**What needs to be done:** Please retype each record exactly as it stands below.

(Saved data entries)
*** Block opens ***
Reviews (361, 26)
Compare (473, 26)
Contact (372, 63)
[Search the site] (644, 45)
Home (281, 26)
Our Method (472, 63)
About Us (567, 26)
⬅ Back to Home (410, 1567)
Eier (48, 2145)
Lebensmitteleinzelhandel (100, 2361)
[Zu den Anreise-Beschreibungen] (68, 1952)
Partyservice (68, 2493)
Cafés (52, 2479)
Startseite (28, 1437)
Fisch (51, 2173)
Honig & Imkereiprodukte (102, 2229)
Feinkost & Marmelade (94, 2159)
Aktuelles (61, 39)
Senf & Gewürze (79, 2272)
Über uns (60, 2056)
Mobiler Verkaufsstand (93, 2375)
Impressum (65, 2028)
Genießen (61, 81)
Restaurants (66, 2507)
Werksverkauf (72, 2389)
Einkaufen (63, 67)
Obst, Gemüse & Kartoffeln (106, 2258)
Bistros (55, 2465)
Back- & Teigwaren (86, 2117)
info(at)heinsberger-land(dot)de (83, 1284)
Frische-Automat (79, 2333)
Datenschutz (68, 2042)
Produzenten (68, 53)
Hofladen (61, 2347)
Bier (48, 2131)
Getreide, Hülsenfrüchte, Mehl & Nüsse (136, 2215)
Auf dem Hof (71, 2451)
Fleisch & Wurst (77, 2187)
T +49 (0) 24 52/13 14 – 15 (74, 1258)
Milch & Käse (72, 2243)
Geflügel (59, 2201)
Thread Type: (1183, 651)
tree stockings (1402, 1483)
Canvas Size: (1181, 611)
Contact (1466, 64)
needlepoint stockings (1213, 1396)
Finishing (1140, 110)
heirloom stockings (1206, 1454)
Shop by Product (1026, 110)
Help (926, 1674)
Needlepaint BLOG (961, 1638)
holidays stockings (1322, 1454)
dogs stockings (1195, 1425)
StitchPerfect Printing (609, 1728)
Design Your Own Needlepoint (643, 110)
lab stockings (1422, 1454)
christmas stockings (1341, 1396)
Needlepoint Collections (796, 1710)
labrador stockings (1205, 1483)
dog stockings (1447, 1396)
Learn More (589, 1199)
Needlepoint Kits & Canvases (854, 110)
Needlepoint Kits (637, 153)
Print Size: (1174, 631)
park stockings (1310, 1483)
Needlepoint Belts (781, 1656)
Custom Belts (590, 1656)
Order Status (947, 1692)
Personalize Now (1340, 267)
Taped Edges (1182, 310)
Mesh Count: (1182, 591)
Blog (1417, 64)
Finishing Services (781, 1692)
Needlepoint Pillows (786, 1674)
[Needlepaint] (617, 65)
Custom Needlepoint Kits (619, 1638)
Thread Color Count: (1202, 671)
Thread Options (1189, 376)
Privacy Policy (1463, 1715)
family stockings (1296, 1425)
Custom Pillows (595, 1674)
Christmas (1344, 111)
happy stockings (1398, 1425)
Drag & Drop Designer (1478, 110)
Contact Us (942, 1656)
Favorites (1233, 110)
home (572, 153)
*** Block closes ***
**Answer section:**
Reviews (361, 26)
Compare (473, 26)
Contact (372, 63)
[Search the site] (644, 45)
Home (281, 26)
Our Method (472, 63)
About Us (567, 26)
⬅ Back to Home (410, 1567)
Eier (48, 2145)
Lebensmitteleinzelhandel (100, 2361)
[Zu den Anreise-Beschreibungen] (68, 1952)
Partyservice (68, 2493)
Cafés (52, 2479)
Startseite (28, 1437)
Fisch (51, 2173)
Honig & Imkereiprodukte (102, 2229)
Feinkost & Marmelade (94, 2159)
Aktuelles (61, 39)
Senf & Gewürze (79, 2272)
Über uns (60, 2056)
Mobiler Verkaufsstand (93, 2375)
Impressum (65, 2028)
Genießen (61, 81)
Restaurants (66, 2507)
Werksverkauf (72, 2389)
Einkaufen (63, 67)
Obst, Gemüse & Kartoffeln (106, 2258)
Bistros (55, 2465)
Back- & Teigwaren (86, 2117)
info(at)heinsberger-land(dot)de (83, 1284)
Frische-Automat (79, 2333)
Datenschutz (68, 2042)
Produzenten (68, 53)
Hofladen (61, 2347)
Bier (48, 2131)
Getreide, Hülsenfrüchte, Mehl & Nüsse (136, 2215)
Auf dem Hof (71, 2451)
Fleisch & Wurst (77, 2187)
T +49 (0) 24 52/13 14 – 15 (74, 1258)
Milch & Käse (72, 2243)
Geflügel (59, 2201)
Thread Type: (1183, 651)
tree stockings (1402, 1483)
Canvas Size: (1181, 611)
Contact (1466, 64)
needlepoint stockings (1213, 1396)
Finishing (1140, 110)
heirloom stockings (1206, 1454)
Shop by Product (1026, 110)
Help (926, 1674)
Needlepaint BLOG (961, 1638)
holidays stockings (1322, 1454)
dogs stockings (1195, 1425)
StitchPerfect Printing (609, 1728)
Design Your Own Needlepoint (643, 110)
lab stockings (1422, 1454)
christmas stockings (1341, 1396)
Needlepoint Collections (796, 1710)
labrador stockings (1205, 1483)
dog stockings (1447, 1396)
Learn More (589, 1199)
Needlepoint Kits & Canvases (854, 110)
Needlepoint Kits (637, 153)
Print Size: (1174, 631)
park stockings (1310, 1483)
Needlepoint Belts (781, 1656)
Custom Belts (590, 1656)
Order Status (947, 1692)
Personalize Now (1340, 267)
Taped Edges (1182, 310)
Mesh Count: (1182, 591)
Blog (1417, 64)
Finishing Services (781, 1692)
Needlepoint Pillows (786, 1674)
[Needlepaint] (617, 65)
Custom Needlepoint Kits (619, 1638)
Thread Color Count: (1202, 671)
Thread Options (1189, 376)
Privacy Policy (1463, 1715)
family stockings (1296, 1425)
Custom Pillows (595, 1674)
Christmas (1344, 111)
happy stockings (1398, 1425)
Drag & Drop Designer (1478, 110)
Contact Us (942, 1656)
Favorites (1233, 110)
home (572, 153)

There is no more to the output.